:: JOB ::
Reformat every line of the entries below as a numbered list, skipping blank lines and leaving out the images.

:: MATERIALS PROVIDED ::
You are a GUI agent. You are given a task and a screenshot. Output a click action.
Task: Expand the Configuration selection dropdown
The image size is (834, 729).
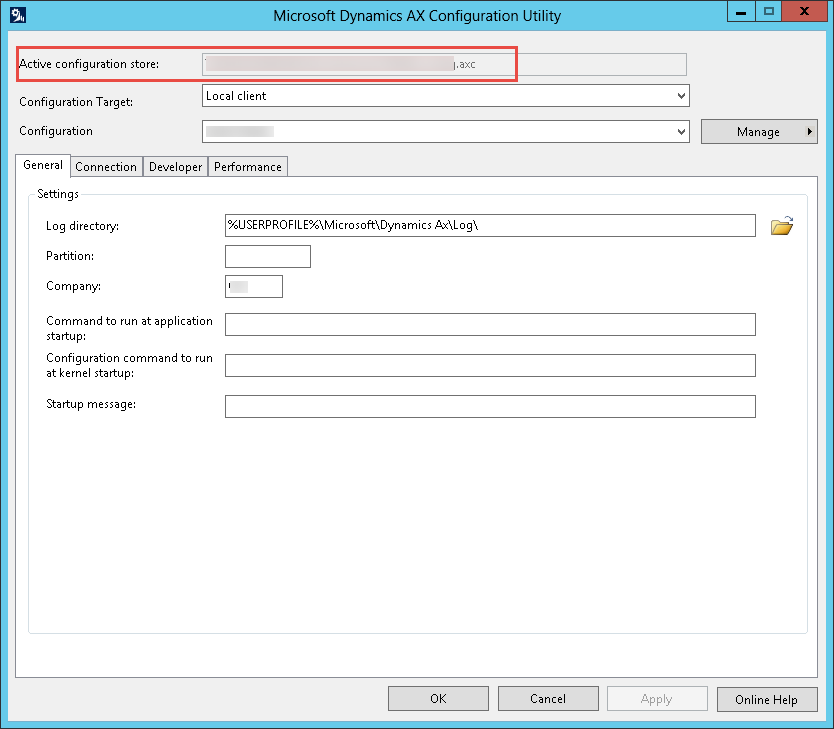681,131
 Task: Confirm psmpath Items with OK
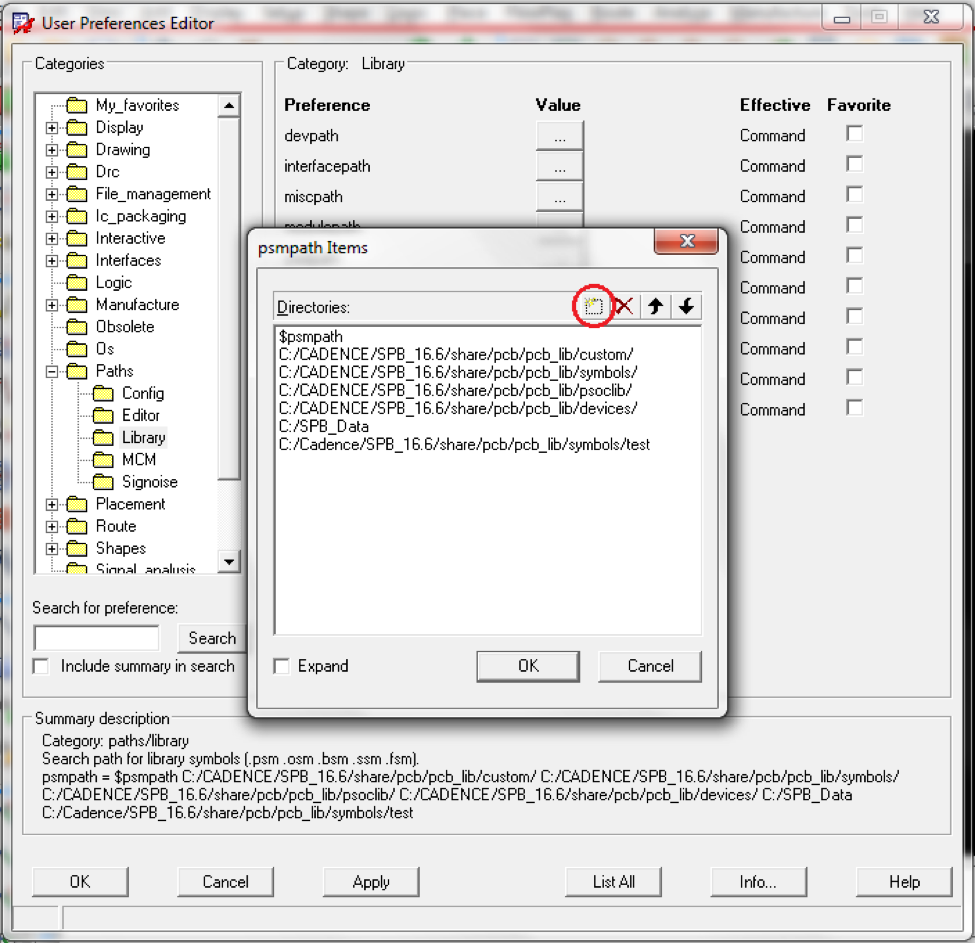click(528, 666)
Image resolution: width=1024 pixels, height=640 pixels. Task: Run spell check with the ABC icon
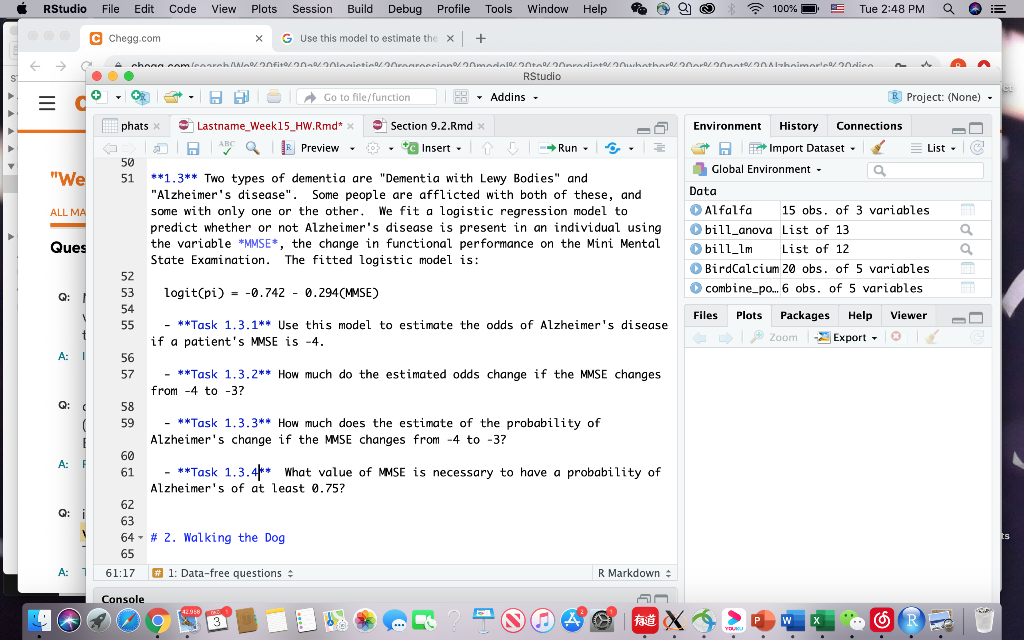(227, 146)
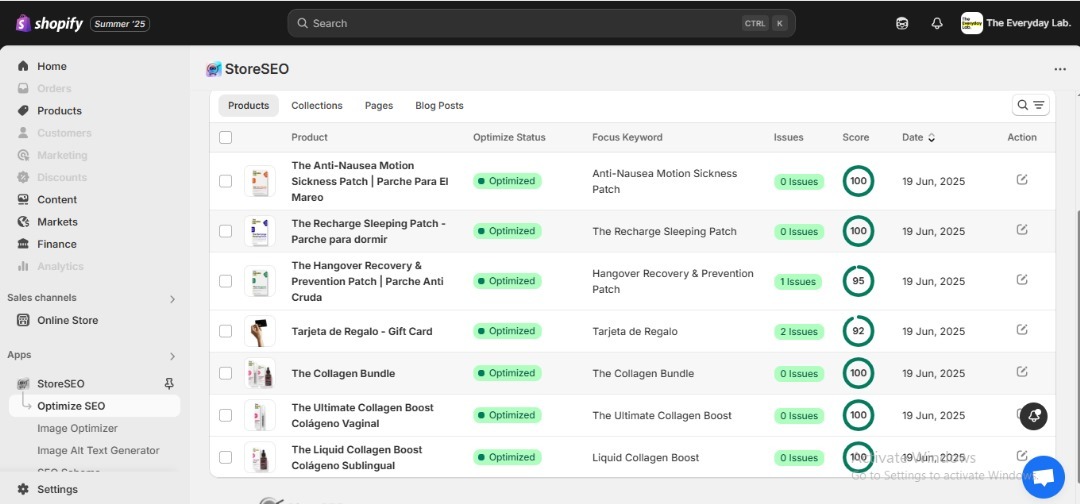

:: ANSWER TO THIS PROBLEM ::
1. You are a GUI agent. You are given a task and a screenshot. Output a click action.
2. Task: Expand the Configuration selection dropdown
3. The image size is (834, 729).
4. 681,131
5.  Task: Confirm psmpath Items with OK
6. click(528, 666)
7. Image resolution: width=1024 pixels, height=640 pixels. Task: Run spell check with the ABC icon
8. (227, 146)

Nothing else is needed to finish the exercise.